Superconductivity in one-atomic-layer metal films grown on Si(111)

Abstract

The two-dimensional (2D) superconducting state is a fragile state of matter susceptible to quantum phase fluctuations. Although superconductivity has been observed in ultrathin metal films down to a few layers^{1,2,3,4,5,6,7,8,9,10}, it is still not known whether a single layer of ordered metal atoms, which represents the ultimate 2D limit of a crystalline film, could be superconducting. Here we report scanning tunnelling microscopy measurements on single atomic layers of Pb and In grown epitaxially on Si(111) substrate, and demonstrate unambiguously that superconductivity does exist at such a 2D extreme. The film shows a superconducting transition temperature of 1.83 K for an atom areal density n=10.44 Pb atoms nm⁻², 1.52 K for n=9.40 Pb atoms nm⁻² and 3.18 K for n=9.40 In atoms nm⁻², respectively. We confirm the occurrence of superconductivity by the presence of superconducting vortices under magnetic field. In situ angle-resolved photoemission spectroscopy measurements reveal that the observed superconductivity is due to the interplay between the Pb–Pb (In–In) metallic and the Pb–Si (In–Si) covalent bondings.

Main

The one-atomic-layer films of Pb and In studied here were grown with atomic precision on bulk-terminated Si(111) substrate using molecular beam epitaxy. The one-atomic-layer films of Pb have two different structural phases depending on the coverage (for sample preparation, see the Methods section).

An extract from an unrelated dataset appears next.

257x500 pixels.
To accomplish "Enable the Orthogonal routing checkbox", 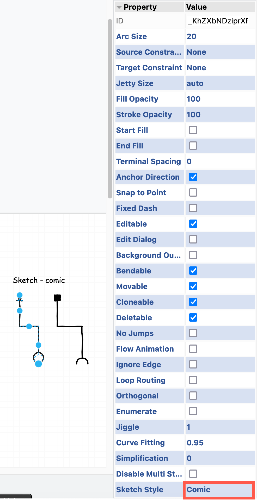I will coord(193,396).
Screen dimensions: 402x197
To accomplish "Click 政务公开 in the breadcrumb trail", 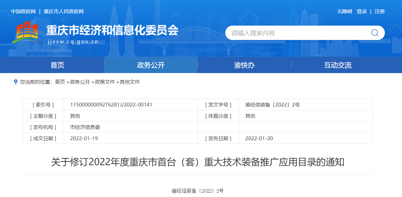I will coord(80,82).
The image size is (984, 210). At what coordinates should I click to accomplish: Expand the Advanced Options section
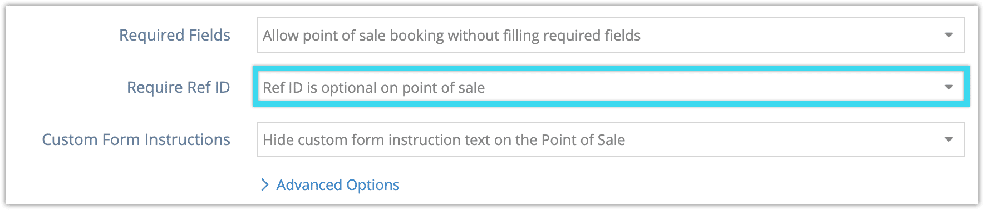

Figure 1a,d shows the schematic structure and scanning tunnelling microscopy (STM) topograph of the so-called striped incommensurate (SIC) phase, which has a Pb coverage of 4/3 monolayers (ML; refs 11, 12, 13, 14). Here 1 ML is defined as the surface atomic density of the Si(111) with areal density n=7.84 atoms nm⁻². In a unit cell of the SIC-Pb phase, there are four Pb atoms per three surface Si atoms. Three of the four Pb atoms each form a covalent bond with an underlying Si atom, leaving one Pb atom without bonding to the Si substrate. Besides the covalent bonds with the Si substrate, the metal atoms also form metallic bonds within the metal overlayer. As all Pb atoms are located exactly in the same atomic-layer sheet (see the large-scale STM image and cross-section height profiles in Supplementary Fig. S1), the resulting areal density of Pb atoms is 10.44 nm⁻². Compared with the bulk Pb(111) plane, the lattice of the SIC phase is compressed by 5%.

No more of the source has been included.